L'habituelle (et plaisante parce que grinçante) critique millimétrée des pulsions perverses de la grande bourgeoisie vire à mi-parcours au spectacle voyeur et grand-guignolesque, lorsque Haneke aborde de front et enfin sans tortiller son sujet.
Les rires alors provoqués dans le public ne sont plus ceux grimaçants d'une frustration refoulée mais des rires francs face à un sadisme ridicule qui lorgne vers le théâtre de boulevard et dont seul Benoît Magimel semble conscient.
Mais la bouée qu'est pour les spectateurs son personnage, seule instance apparemment stable du film, se crève vite.

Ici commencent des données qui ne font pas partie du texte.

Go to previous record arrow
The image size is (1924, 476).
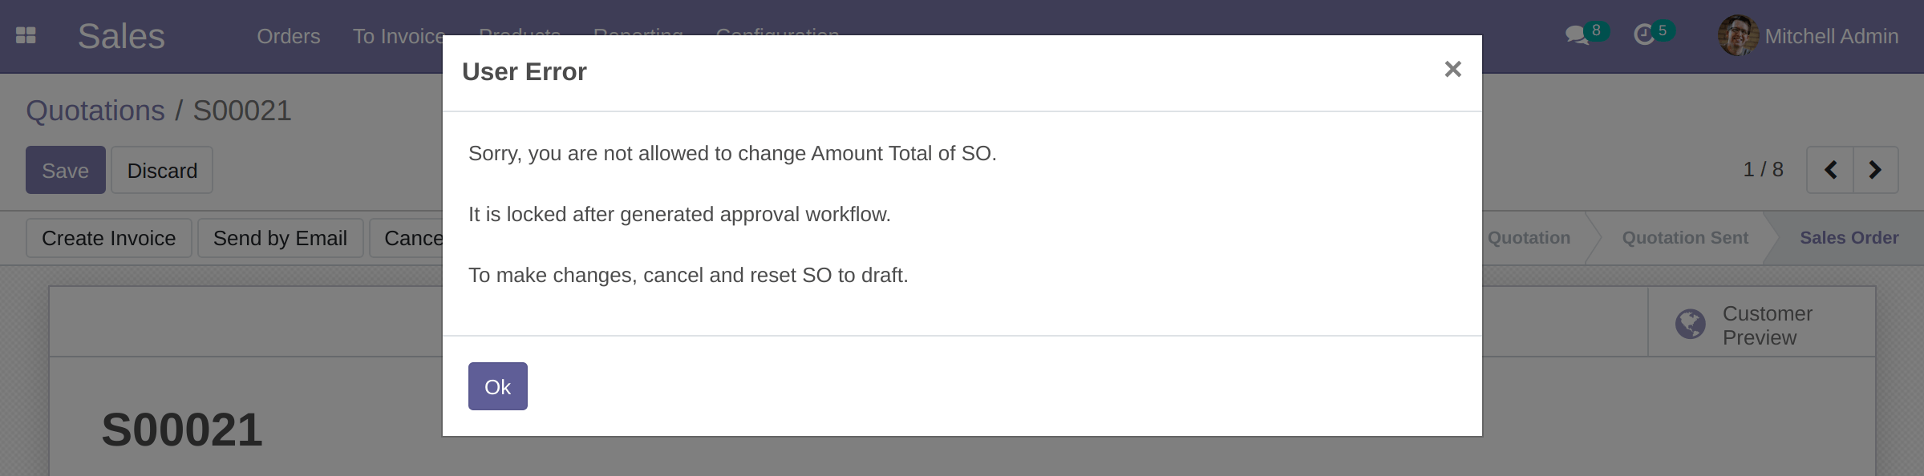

Nulle rustine alors nous sauver.
Ne reste plus qu'Isabelle Huppert, sur le visage faussement impassible de laquelle passent un défilé subtil d'émotions et la grâce presque bouleversante de son personnage malade et blessée, pour nous sauver d'un Haneke fidèle à lui-même : certain de son génie auto-proclamé, maître de ses effets, tendant, comme toujours, un miroir mal placé au spectateur, qui aura, plus intelligent que lui, tôt fait de le retourner pour faire apparaître en creux de son personnage principal le reflet de son alter-ego, control freak, vicieux et malade.